Boeing again has increased the maximum take-off weight (MTOW) of the 787-9 as it further refines the performance of the larger variant due in late 2013.
According to the March 2011 update to its "airport compatibility brochure", the MTOW of the 250- to 290-passenger 787-9 has increased from 247 to 251t (545,000 to 553,000lb), while preserving the 14,800 to 15,700km (8,000 to 8,500nm) range.
The MTOW increase is the third such change for the 787-9, which initially began its design life at 245t, with a range of 15,900 to 16,300 km.

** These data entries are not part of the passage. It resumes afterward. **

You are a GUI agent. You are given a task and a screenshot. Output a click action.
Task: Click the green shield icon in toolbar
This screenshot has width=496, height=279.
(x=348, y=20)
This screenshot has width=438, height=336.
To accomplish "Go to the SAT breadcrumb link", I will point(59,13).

Additionally, Boeing has also further reduced the maximum fuel capacity slightly for the 787-9 from 126,910L (33,428USgal) to 126,372L.
Boeing has left unchanged the maximum zero fuel weight and maximum landing weight at 181t and 193t, respectively.

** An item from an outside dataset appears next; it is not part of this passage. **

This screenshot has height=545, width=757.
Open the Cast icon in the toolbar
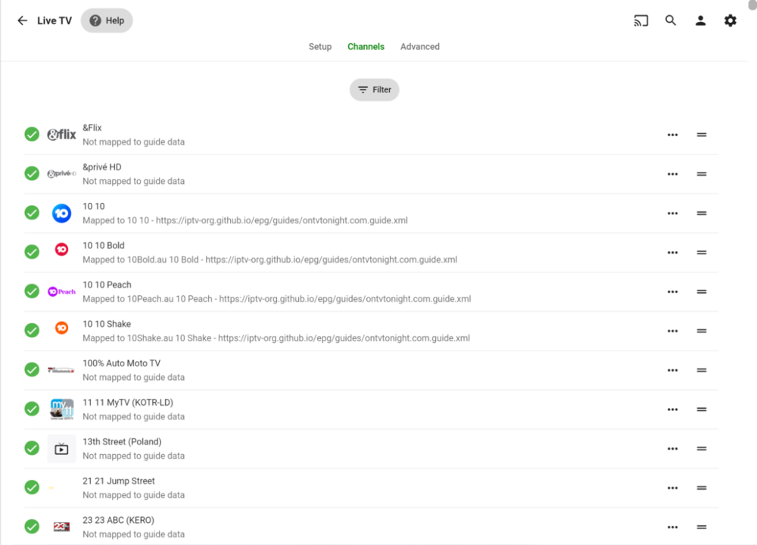[x=640, y=20]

The changes to the 787-9 reflect Boeing's refining of its design since firm configuration in July 2010, which freezed structural, propulsion and systems architectures.

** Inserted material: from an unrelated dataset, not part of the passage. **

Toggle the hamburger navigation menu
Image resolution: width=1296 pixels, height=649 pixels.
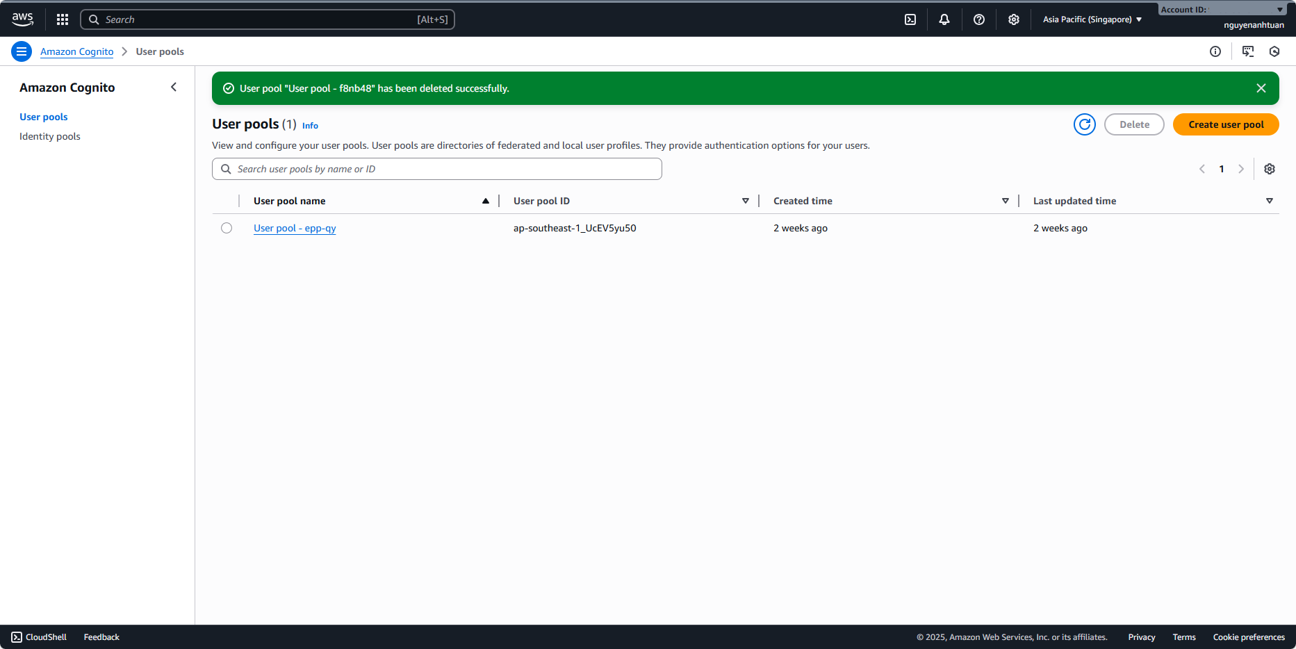tap(22, 51)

Boeing has varied the size of the 787-9's wing, weights and fuel capacity several times, as it seeks to capture better payload range performance over the 787-8, which is set to enter service in the third quarter with Japan's All Nippon Airways.
The airframer acknowledged in June that the early 787-8s would miss its specification performance as increased in structural weight has taken its toll on payload range, but emphasised the aircraft would meet its contractual obligations to customers.
Air New Zealand, launch customer for the 787-9, anticipates their first delivery in late-2013. Boeing plans to ramp up Dreamliner production to 10 aircraft per month by the end of that year.